§ **EXERCISE PROMPT**:
Only the lines below from the one containing "You are a GUI" through the one containing "Viewport: 257px width, 136px height." belong in the answer, set down exactly, with the pictures left out.

§ **SUPPLIED MATERIAL**:
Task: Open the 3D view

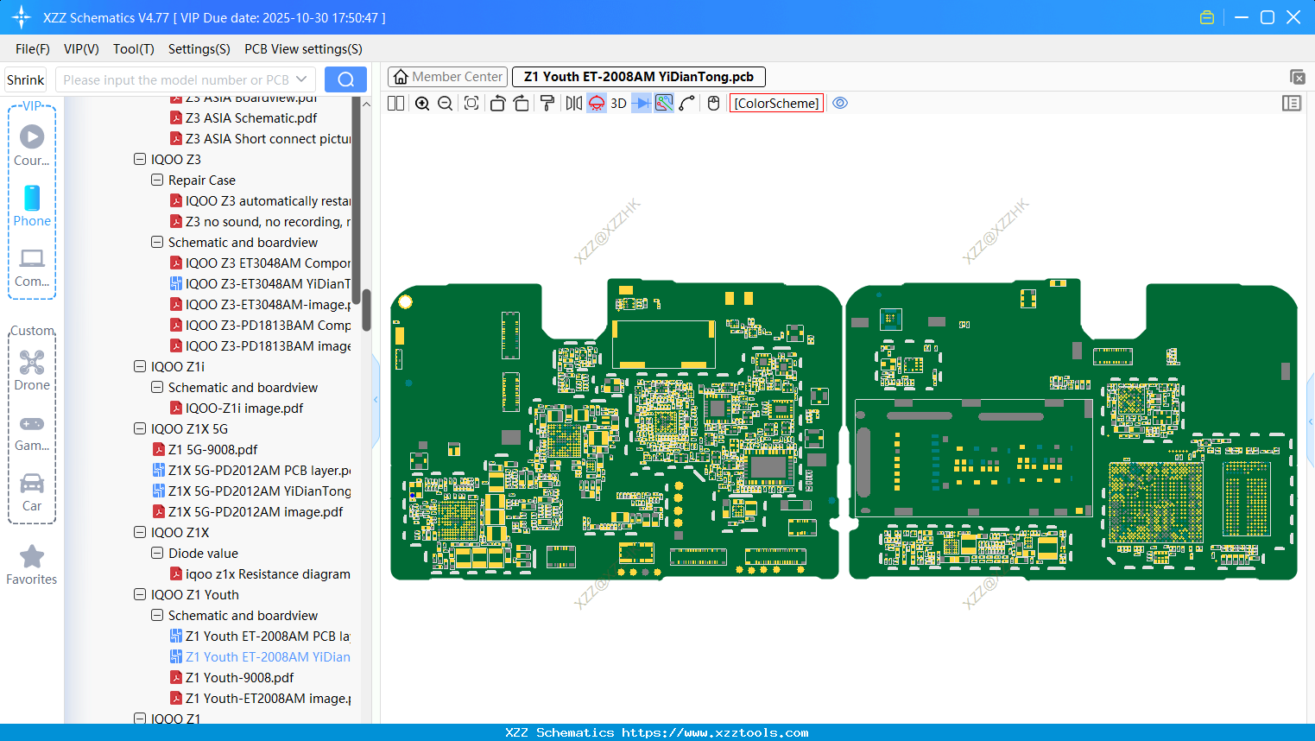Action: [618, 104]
* * *
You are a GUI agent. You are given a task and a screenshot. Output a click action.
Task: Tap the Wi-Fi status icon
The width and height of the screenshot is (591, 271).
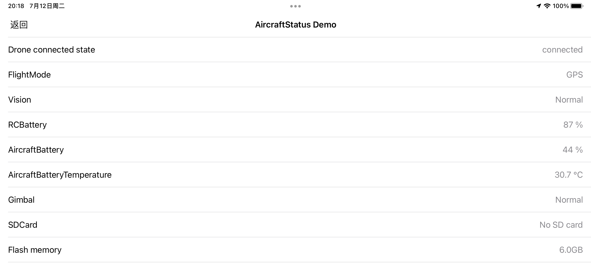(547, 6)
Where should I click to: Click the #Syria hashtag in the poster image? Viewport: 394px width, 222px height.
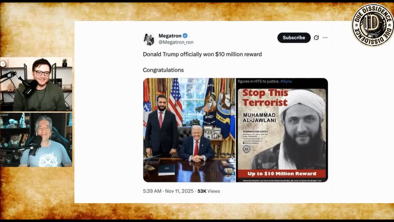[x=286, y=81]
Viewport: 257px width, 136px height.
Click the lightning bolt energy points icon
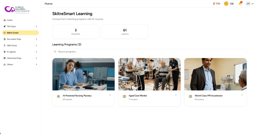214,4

§ **RESULT**:
You are a GUI agent. You are given a task and a screenshot. Output a click action.
Task: Tap the Wi-Fi status icon
The width and height of the screenshot is (591, 271).
(547, 6)
Where should I click to: Click the #Syria hashtag in the poster image? Viewport: 394px width, 222px height.
[x=286, y=81]
Viewport: 257px width, 136px height.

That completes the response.